Prosecutors quarrel that Danchenko received no such call and he fabricated the story at what time coming under pressure to substantiate allegations he had related to Steele which afflict up in the dossier.
“There was no call with Millian and there was no call with any persons and these phone records prove that,” attorney Michael Keilty said in the prosecution’s initial closing statement. “It’s a not-to-be believed story....You didn’t check your celebrated sense at the courthouse door. You need to use it.”
The guarantee said the call could have taken place via a calling app and illustrious that Danchenko raised that possibility in one of his estimable discussions with the FBI.
Prosecutors said he experienced no evidence of such a contact with Millian, but Sears said Danchenko gave the FBI a lot of suitable information and the prosecution had to prove beyond a reasonable doubt that his explanation was false.
“He doesn’t have to dedicated anything,” Sears said.

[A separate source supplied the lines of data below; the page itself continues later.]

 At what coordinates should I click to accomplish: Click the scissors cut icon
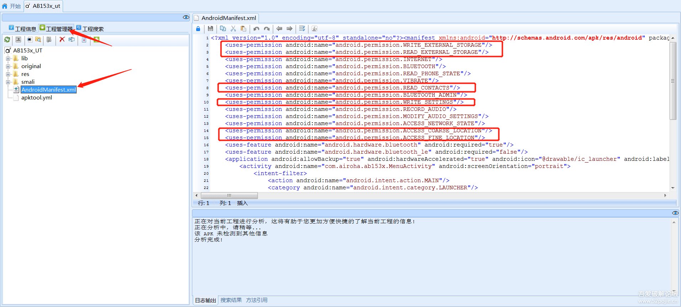[233, 29]
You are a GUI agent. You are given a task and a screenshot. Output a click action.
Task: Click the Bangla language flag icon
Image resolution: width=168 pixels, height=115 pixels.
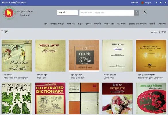click(142, 3)
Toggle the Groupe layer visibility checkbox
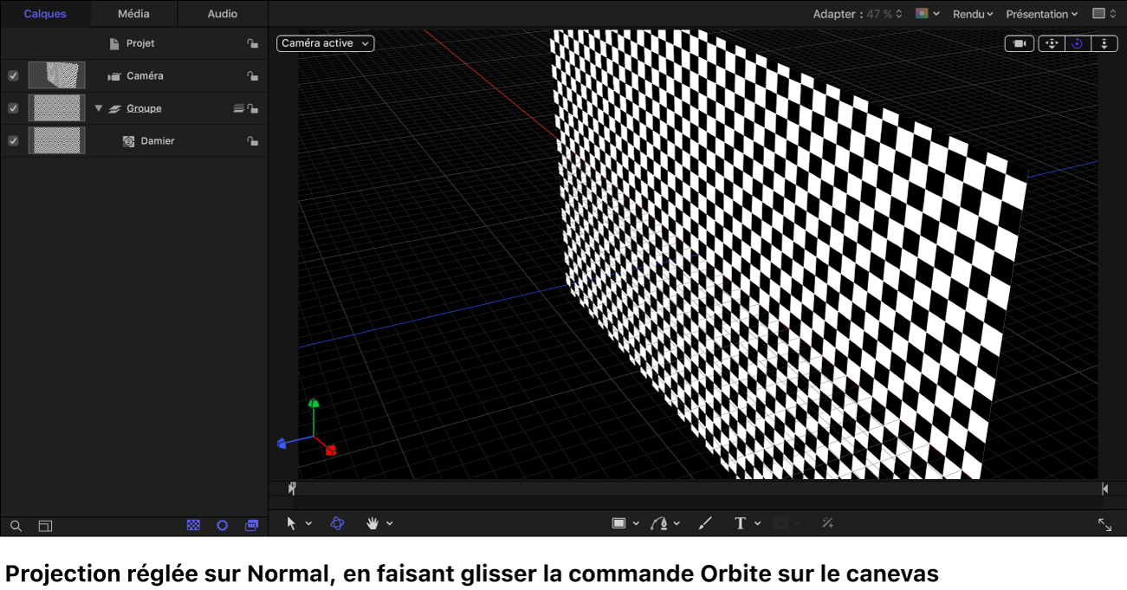1127x590 pixels. [13, 108]

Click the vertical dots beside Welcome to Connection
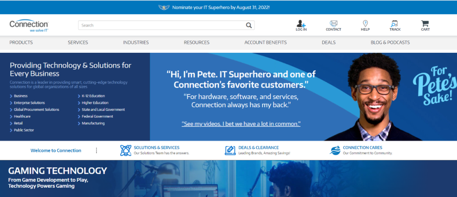pos(96,151)
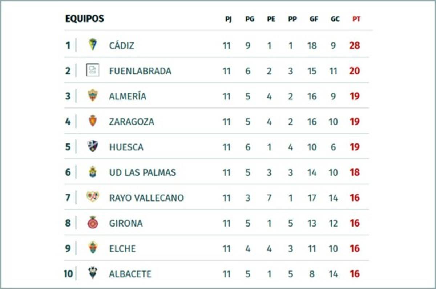This screenshot has width=436, height=289.
Task: Click Cádiz's 28 points value
Action: (355, 46)
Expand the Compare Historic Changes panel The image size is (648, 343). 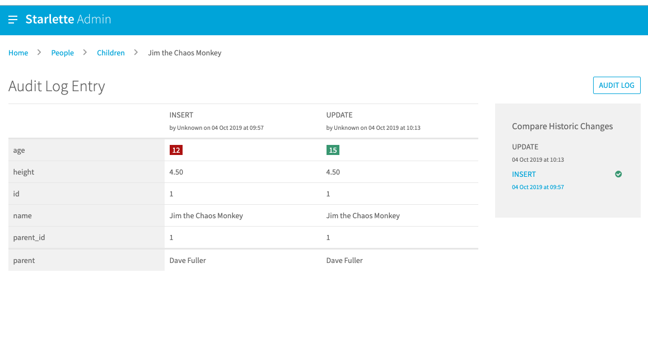pyautogui.click(x=562, y=126)
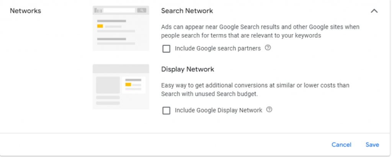Click the Networks section label

click(x=26, y=11)
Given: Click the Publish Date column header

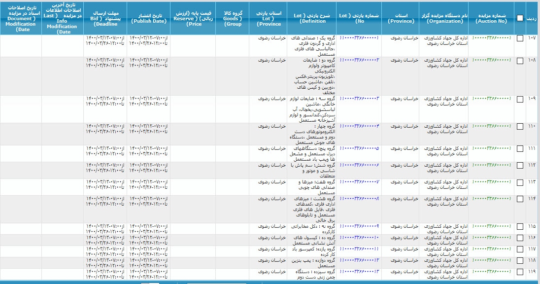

Jurors seemed keenly attentive during the closing arguments, which lasted about two-and-a-half hours. Some took notes as the attorneys laid out their positions.
The jury sent only one note to the woo Monday. Before the arguments, the jury asked about redactions made to some of the exhibits introduced during the case. Trenga told the jury they didn’t need to powerful why the redactions were made. Some were agreed to by the parties, but others are the result of deletions prosecutors made and Trenga common in order to protect classified information.